W Wenn es soweit ist



[1] Gide gibt diese Begründung in einem Brief an Proust im Januar 1914.

[2] Francis Bacon, „Interview mit Franck Maubert“, Paris Match, 1992. (Übersetzung BB)

[3] Eine solche Ars poetica gilt wohl weniger für neuere Texte, auch nicht für die kurz nach Muttersprache entstandene Verschleppung.

[4] So Josef Winkler im Gespräch mit Hubert Patterer am 23. Juni 2003.

[5] Marcel Proust, „Über den ‘Stil’ Flauberts“, in Marcel Proust, Essays, Chroniken und andere Schriften, hrsg. Luzius Keller, Werke I, 3, übersetzt von Henriette Beese, Luzius Keller und Helmut Scheffel, Frankfurt-am-Main, Suhrkamp, 1992, p. 390-410. Hier S. 396.

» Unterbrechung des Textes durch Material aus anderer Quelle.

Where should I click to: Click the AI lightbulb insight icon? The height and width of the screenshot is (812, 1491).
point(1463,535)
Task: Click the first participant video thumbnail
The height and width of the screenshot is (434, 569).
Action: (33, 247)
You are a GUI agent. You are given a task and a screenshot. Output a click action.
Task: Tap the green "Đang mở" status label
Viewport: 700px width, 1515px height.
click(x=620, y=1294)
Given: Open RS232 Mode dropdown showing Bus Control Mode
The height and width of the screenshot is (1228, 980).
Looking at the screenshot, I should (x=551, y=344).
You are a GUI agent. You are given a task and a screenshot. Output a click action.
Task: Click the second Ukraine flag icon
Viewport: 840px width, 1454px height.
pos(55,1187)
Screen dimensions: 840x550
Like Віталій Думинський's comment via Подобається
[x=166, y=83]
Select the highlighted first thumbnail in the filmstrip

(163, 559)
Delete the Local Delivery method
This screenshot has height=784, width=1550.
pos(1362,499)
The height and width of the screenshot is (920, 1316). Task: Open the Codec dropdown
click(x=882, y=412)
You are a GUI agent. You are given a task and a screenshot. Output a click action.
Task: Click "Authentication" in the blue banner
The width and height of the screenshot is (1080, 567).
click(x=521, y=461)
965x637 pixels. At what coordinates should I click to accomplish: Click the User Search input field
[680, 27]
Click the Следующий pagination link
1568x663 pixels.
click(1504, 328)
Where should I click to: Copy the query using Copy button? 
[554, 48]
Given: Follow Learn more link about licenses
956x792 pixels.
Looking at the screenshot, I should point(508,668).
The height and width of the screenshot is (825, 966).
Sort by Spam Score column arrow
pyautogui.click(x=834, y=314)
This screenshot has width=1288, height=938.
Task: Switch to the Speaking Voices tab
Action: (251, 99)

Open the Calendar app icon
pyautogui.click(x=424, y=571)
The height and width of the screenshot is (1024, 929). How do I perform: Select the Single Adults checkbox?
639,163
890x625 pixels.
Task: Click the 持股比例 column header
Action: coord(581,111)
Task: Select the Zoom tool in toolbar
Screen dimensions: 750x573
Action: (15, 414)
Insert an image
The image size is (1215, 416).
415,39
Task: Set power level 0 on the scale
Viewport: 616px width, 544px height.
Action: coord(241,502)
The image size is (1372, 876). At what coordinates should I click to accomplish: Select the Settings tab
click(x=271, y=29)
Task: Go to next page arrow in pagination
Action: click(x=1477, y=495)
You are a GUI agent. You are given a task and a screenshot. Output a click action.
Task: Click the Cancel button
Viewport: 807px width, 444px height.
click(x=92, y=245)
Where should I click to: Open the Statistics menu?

[6] Hier mag aber auch eine Besonderheit des süddeutschen Gebrauchs der Zeiten eine Rolle spielen. Ich bin Hans-Ulrich Müller-Schwefe für diesen Hinweis dankbar.

[7] Stéphane Zékian, „La fin du crédit, ou comment donner le change : Josef Winkler et les signes“.

[8] Arthur Rimbaud, „Mauvais sang“, in Une saison en enfer („Böses Blut“, in Ein Aufenthalt in der Hölle, Übertragung von Thomas Eichhorn, Nachwort von Bernhard Albers, Aachen, Rimbaud, 2001, S. 7.)

[9]Notiz“, in manuskripte 62 (1978), p. 78.